Offshore investing has always been prudent as an investment diversification strategy, given the relative weakness of the rand against major currencies, and its volatility in relation to other emerging currencies.
However, the incentive to increase offshore allocations now includes other powerful influencing factors, such as funding international education for children, creating a base from which to expand business interests into growth markets, or simply to have a 'plan B’ in place should the need to leave the country ever arise.
There are, of course, various financial instruments available to those who want to externalise their wealth. Many HNWIs are, for example, taking advantage of cross-border banking services to hold cash reserves offshore. However, simply moving your money into an offshore bank account isn't a suitable diversification strategy.
The more popular approach remains share investing, because this asset class is easy to understand and HNW investors are familiar with this investment approach. There also exists a wealth of platforms through which local investors can easily access global exchanges to buy stock in the world's most valuable companies.
But before you max out your offshore allocations on shares, consider first whether your preferred equity funds will actually deliver the returns and diversification you're after. The problem with an offshore investment approach heavily weighted in publicly traded stocks is that fund managers and indexes tend to follow a herd mentality.
Heavily weighting an index, fund or portfolio with blue chip stocks such as Apple, Alphabet, Amazon, Alibaba and Facebook seems like a sensible approach to value investing. However, if investors took the time to drill down into the allocations of ubiquitous equity funds, they'd likely be horrified at the homogeneity of their share holdings across the board.

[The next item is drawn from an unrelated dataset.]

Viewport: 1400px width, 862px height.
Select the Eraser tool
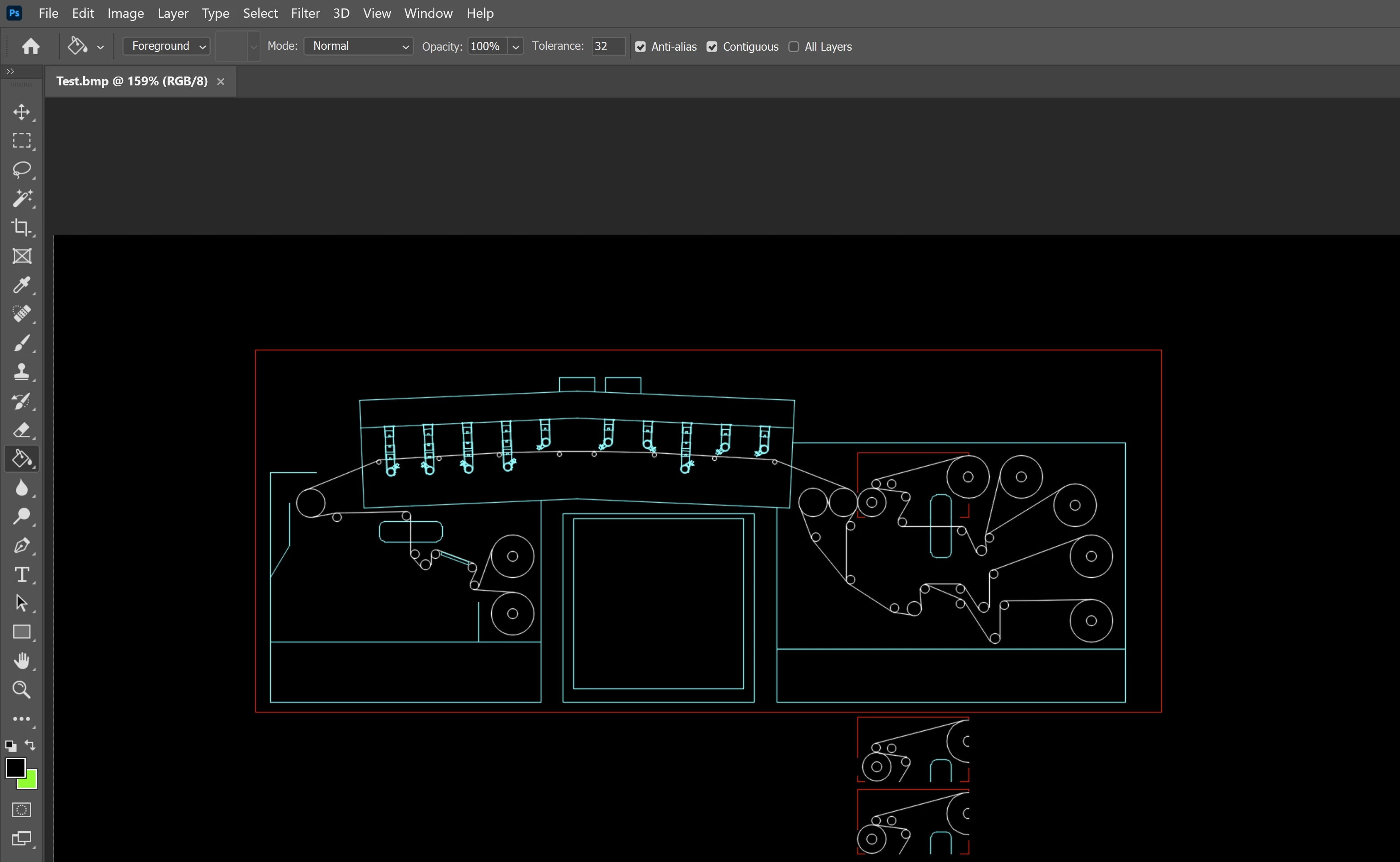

Certainly, returns from equity funds are fair and comparable with industry averages, and equities offer investors suitable liquidity. However, this approach does little to diversify their offshore portfolio. It is therefore vital that investors understand exactly what their offshore money is exposed to.
More importantly, though, global equities are at all-time highs in developed markets, with market indexes such as the Dow and S&P reaching record highs in September 2018. This trend should bring into question the potential for growth and returns from equity markets in the short to medium term.
Of additional concern is the rising cyclically adjusted price-to-earnings (CAPE) ratio – an inflation adjusted valuation measure usually applied to the S&P 500. Currently sitting at 33, the CAPE ratio has only ever been higher once, which was before the dot-com bubble. This would suggest that a market correction is due in the not-too-distant future.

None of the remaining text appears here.